Wednesday, 1 September 2010
Careful the things you do...
...children will see and learn. Yes, I know, Sondheim gets preachy here, and preachier still in the climactic 'No-one is alone' as Into the Woods goes all gooey, though I swallow even the latter from direct performers like Jenna Russell in Regent's Park or Jacqueline Dankworth on the London cast recording, which I finally bought off Amazon in an attempt to relive two happy performances. It was that production's director Richard Jones, by the way, who told me in an interview that he parted company from Sondheim in the last stages - 'because it's just not true that "no-one is alone" ').

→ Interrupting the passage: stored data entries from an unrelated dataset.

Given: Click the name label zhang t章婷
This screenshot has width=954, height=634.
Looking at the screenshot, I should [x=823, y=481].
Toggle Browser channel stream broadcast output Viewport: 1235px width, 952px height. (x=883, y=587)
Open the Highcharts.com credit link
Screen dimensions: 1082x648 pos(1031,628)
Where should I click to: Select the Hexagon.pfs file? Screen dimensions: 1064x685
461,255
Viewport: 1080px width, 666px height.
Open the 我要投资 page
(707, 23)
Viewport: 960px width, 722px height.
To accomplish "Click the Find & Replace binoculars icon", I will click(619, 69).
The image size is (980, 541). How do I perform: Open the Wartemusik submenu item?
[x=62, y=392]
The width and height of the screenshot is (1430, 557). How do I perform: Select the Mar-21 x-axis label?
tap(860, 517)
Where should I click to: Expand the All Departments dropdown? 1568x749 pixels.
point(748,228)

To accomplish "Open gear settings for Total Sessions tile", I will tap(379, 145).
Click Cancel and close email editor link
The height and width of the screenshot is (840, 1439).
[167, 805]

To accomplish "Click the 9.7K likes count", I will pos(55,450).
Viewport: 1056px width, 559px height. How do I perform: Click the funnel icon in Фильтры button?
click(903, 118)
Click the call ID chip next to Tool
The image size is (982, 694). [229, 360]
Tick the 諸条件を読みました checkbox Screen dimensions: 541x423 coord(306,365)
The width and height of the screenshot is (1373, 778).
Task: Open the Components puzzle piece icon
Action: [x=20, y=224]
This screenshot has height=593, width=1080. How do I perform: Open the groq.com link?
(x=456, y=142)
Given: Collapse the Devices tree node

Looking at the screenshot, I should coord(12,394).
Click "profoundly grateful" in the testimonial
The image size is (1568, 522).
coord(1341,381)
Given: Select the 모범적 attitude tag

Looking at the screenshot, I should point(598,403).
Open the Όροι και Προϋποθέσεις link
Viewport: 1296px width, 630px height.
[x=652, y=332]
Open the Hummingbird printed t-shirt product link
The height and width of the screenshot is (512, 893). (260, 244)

But it's a sound enough message when linked in - as everything in that uniquely planned, symmetrical score is - with an earlier passage (the Witch's 'Children won't listen'). And it seems to be the message of an almost unequivocally dark masterpiece, Michael Haneke's The White Ribbon, which we finally saw at the weekend. The setting is rural Germany on the eve of the First World War. The first thing to say is that subject and cinematography are one: the dazzling, digitally-enhanced whites of summer party and harvesting scenes, the near-black interiors. Good may flourish in the dark, when for instance the teacher-hero plays the harmonium by gaslight to soothe the distress of his just-dismissed governess girlfriend, and white can be bad, like the painted door behind which the pastor punishes his dysfunctional children.
It's a bit like Bergman, but with less humanity (only the honest narrator and his slightly freaky-weird love fumble towards honest living, though you feel the powerless women of the various households want to help). Indeed, the scene where the doctor tells the midwife he's been sleeping with of his disgust for her smacks of the hapless uncle and his wife in Fanny and Alexander. But there you get to understand why Carl's become the way he has. The parents in Haneke's world are just symbols, it seems, of a decadent old-world, sado-masochistic discipline and carefully concealed abuse that the anarch-children serve to mimic or to challenge. For the whole drama to remain shrouded in mystery, it depends on the victimised children not to identify their attackers, and maybe I found that a bit hard to buy.
Yet the atmosphere of unease is compulsively suggested from the start, and there's something in common with James's The Turn of the Screw, about which the wisest comment I read was that the Governess wants the children to be too good, and the 'ghosts' want them to be too bad. And the performances in The White Ribbon, from the kids especially, are haunting and real. There's a clip on YouTube of the unforgettable scene in which the doctor's young son questions his sister about death.
Taken in the round, it's a masterpiece, and I can understand why Abbado was so impressed that he wanted Haneke to direct a new production of Berg's Wozzeck.
The debate about how much children will listen, see and learn has been a bit stoked up by sundry productions of Humperdinck's Hansel and Gretel. Laurent Pelly's reasonably light-of-touch Glyndebourne take on consumerist wastefulness came to the Proms last night, all its messages intact in the semi-staging and all involved glistening and shining under the silky baton of Robin Ticciati.
Needless to say Wolfgang Ablinger-Sperrhacke's bald, hairy-bellied fright of a Witch (pictured above with the definitive Hansel of Alice Coote by Chris Christodoulou for the Proms) set some chins wagging, and one old bloke accosted us at the end to tell us he'd walked out in disgust. But children can take it. And of course we all oohed and aahed at the semi-staging's solution to the vast supermarket-sweep 'house' of the original production: a mini Albert Hall. But of course! Yet who'd have thought it - and I wonder what Sir Henry would have made of Rosina Leckermaul sticking her pink wig on his bust. Had a good laugh like the rest of us, I hope.